─── Records to process

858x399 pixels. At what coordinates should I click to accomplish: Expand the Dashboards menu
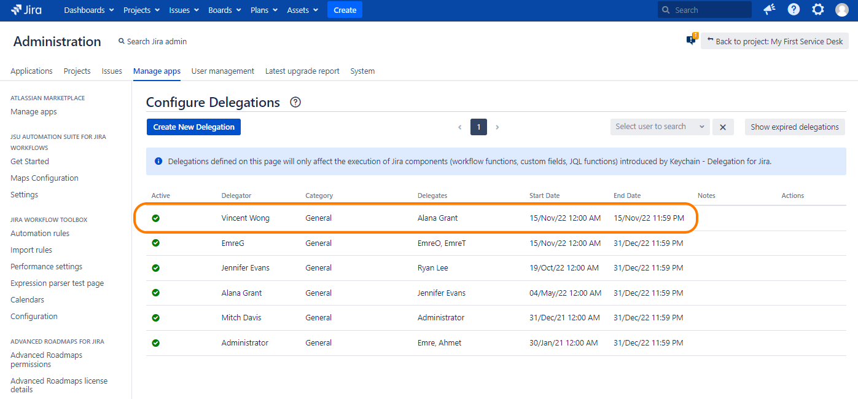pyautogui.click(x=89, y=10)
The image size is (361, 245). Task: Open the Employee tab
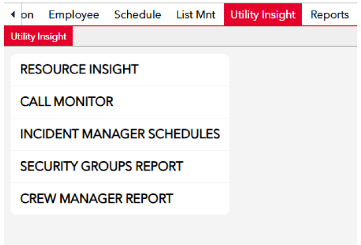[x=74, y=15]
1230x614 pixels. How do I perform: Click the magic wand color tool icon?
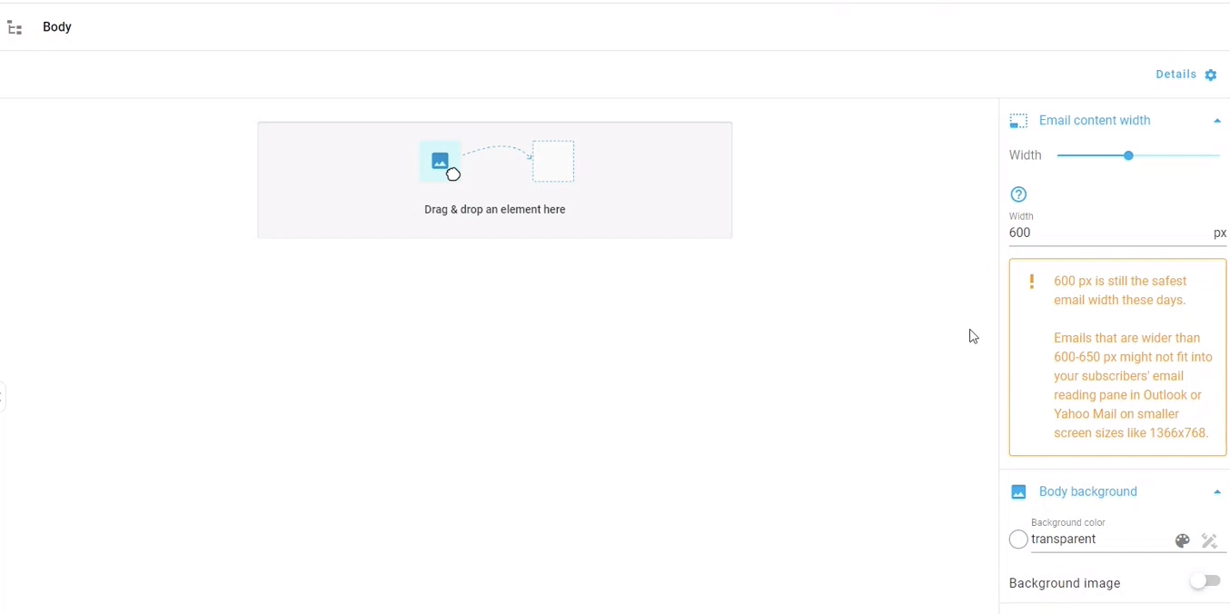point(1209,540)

──────

▶ _What you will do_
Please repeat each record above precisely, with the pictures left out.

▶ _Answer_
858x399 pixels. At what coordinates should I click to accomplish: Expand the Dashboards menu
pyautogui.click(x=89, y=10)
The image size is (361, 245). Task: Open the Employee tab
[x=74, y=15]
1230x614 pixels. How do I perform: Click the magic wand color tool icon?
point(1209,540)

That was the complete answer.